• Written request: Locate every line in the entries that contains the word "what" and copy each of those lines.

* begin Data for this exercise *

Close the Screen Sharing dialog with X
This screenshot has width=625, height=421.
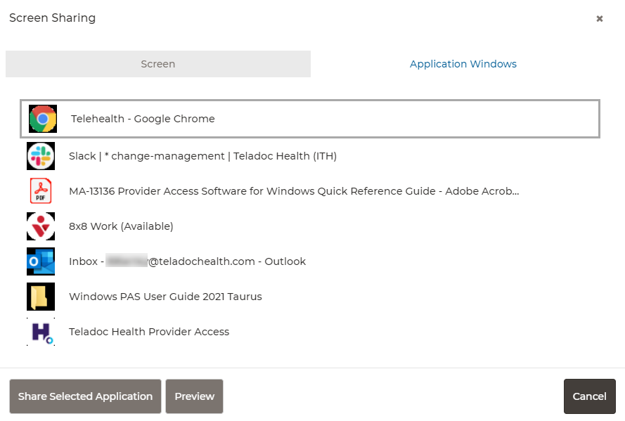click(600, 19)
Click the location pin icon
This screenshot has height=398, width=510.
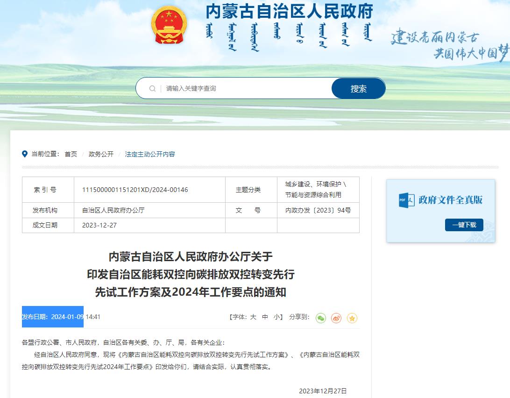[25, 154]
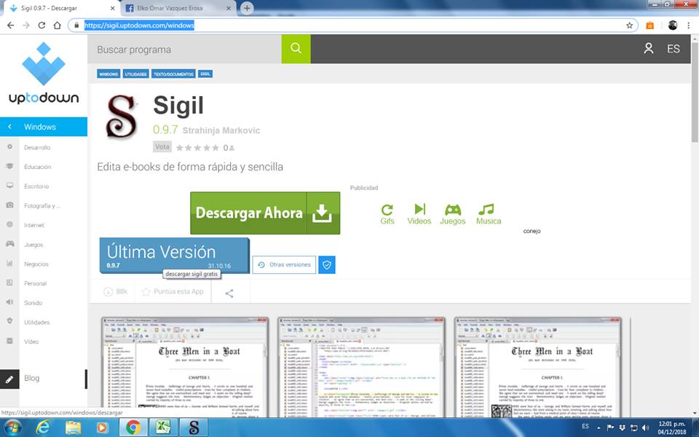Open the Juegos gamepad icon

[452, 214]
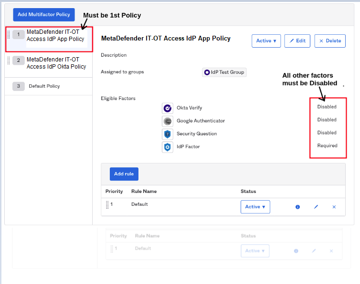Screen dimensions: 360x284
Task: Click the IdP Test Group badge
Action: (x=224, y=72)
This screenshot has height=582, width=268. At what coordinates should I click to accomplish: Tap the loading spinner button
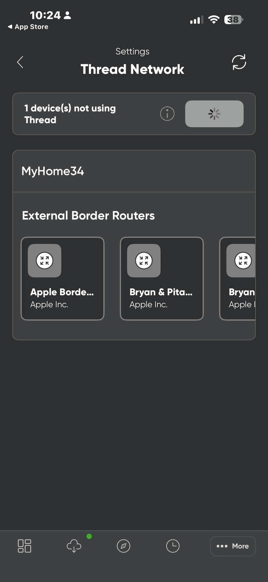point(214,114)
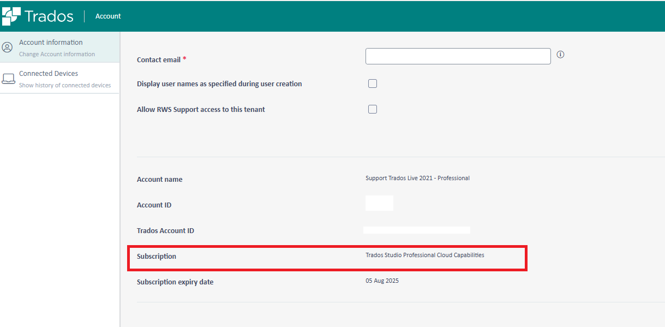The height and width of the screenshot is (327, 665).
Task: Click the user profile icon in the sidebar
Action: click(8, 47)
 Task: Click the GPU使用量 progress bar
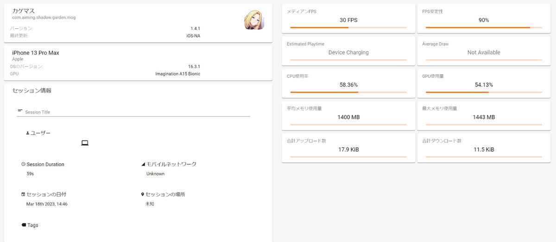point(484,92)
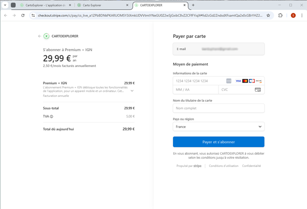
Task: Click the Nom complet cardholder field
Action: coord(218,108)
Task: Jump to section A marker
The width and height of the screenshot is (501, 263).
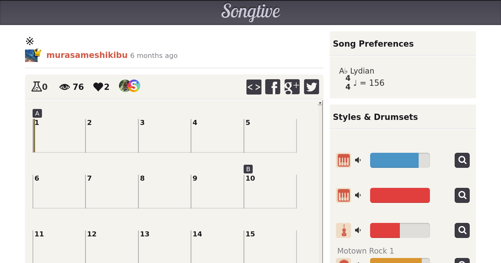Action: pyautogui.click(x=37, y=113)
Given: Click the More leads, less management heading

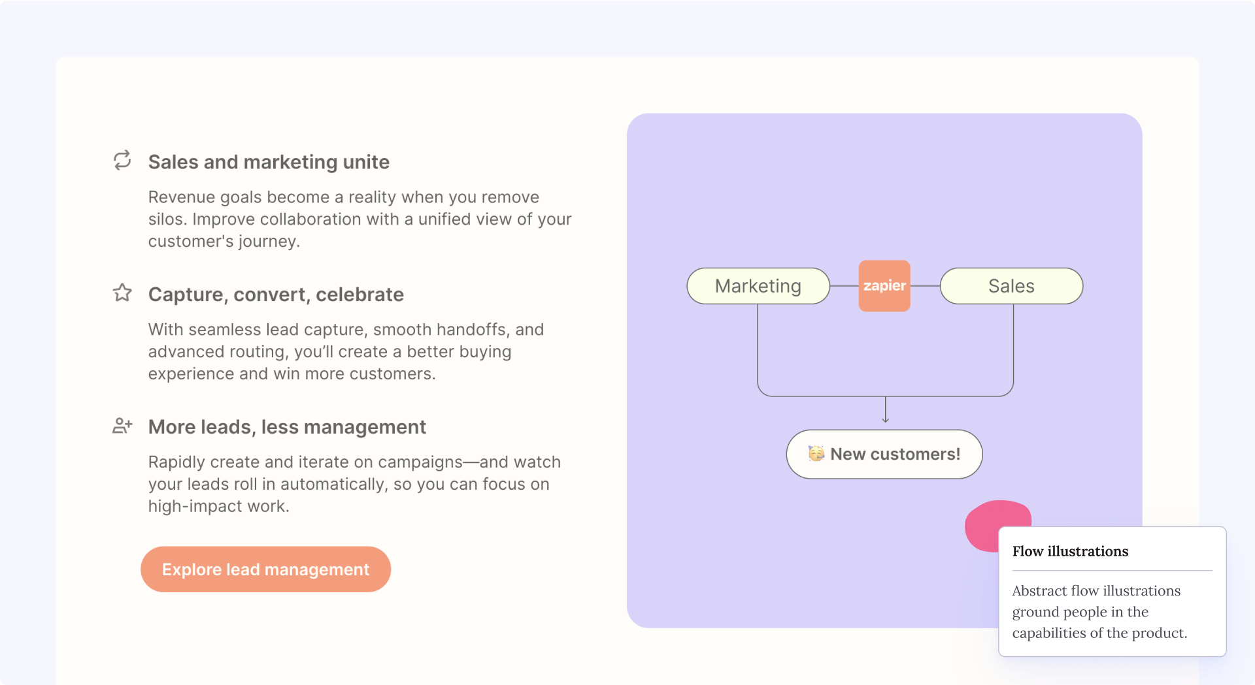Looking at the screenshot, I should point(287,427).
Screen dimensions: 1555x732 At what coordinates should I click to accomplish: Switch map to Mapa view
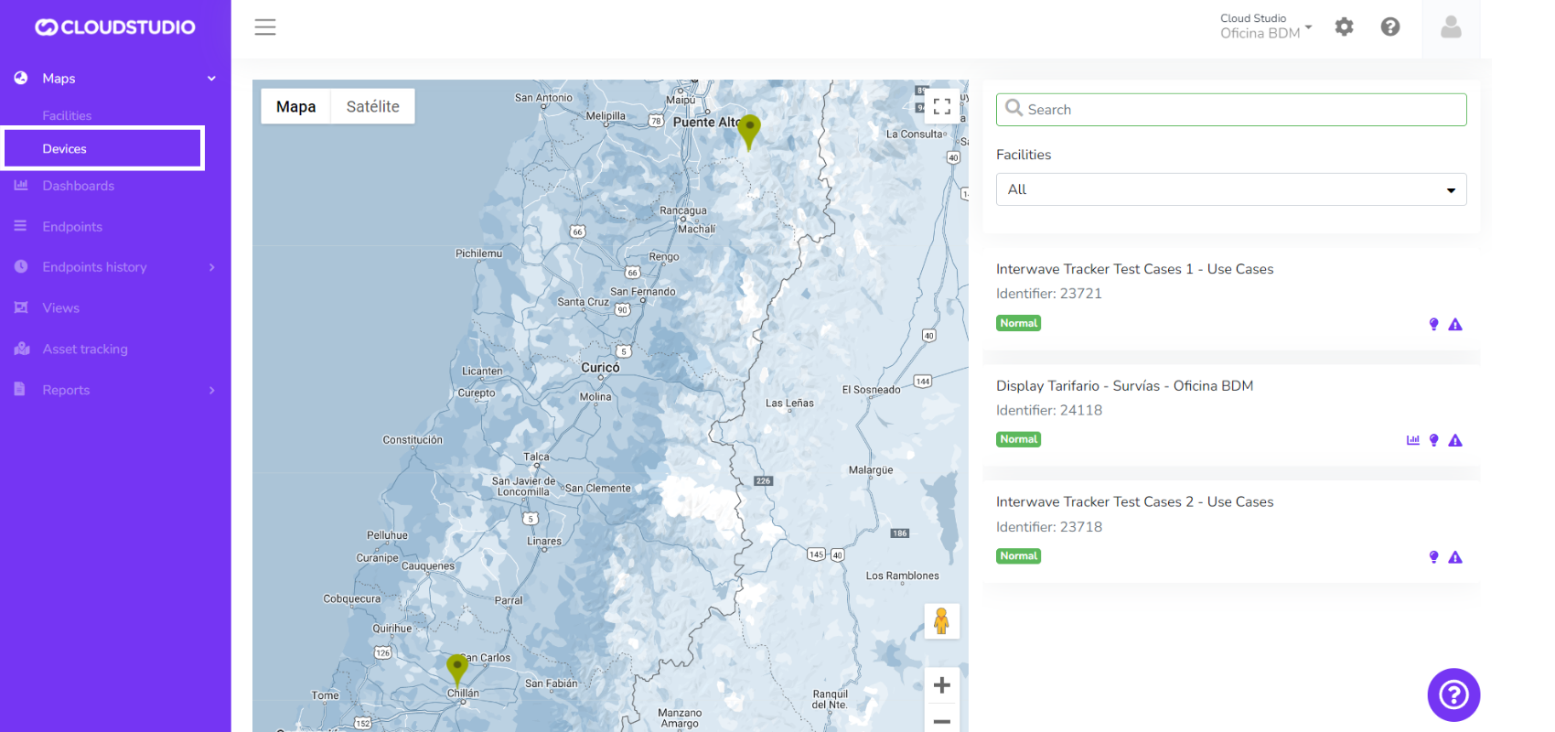point(295,106)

* end Data for this exercise *

• Output for this task:
This screenshot has height=582, width=268. At what coordinates should I click to accomplish: Tap the loading spinner button
Screen dimensions: 1555x732 At what coordinates should I click to accomplish: Switch map to Mapa view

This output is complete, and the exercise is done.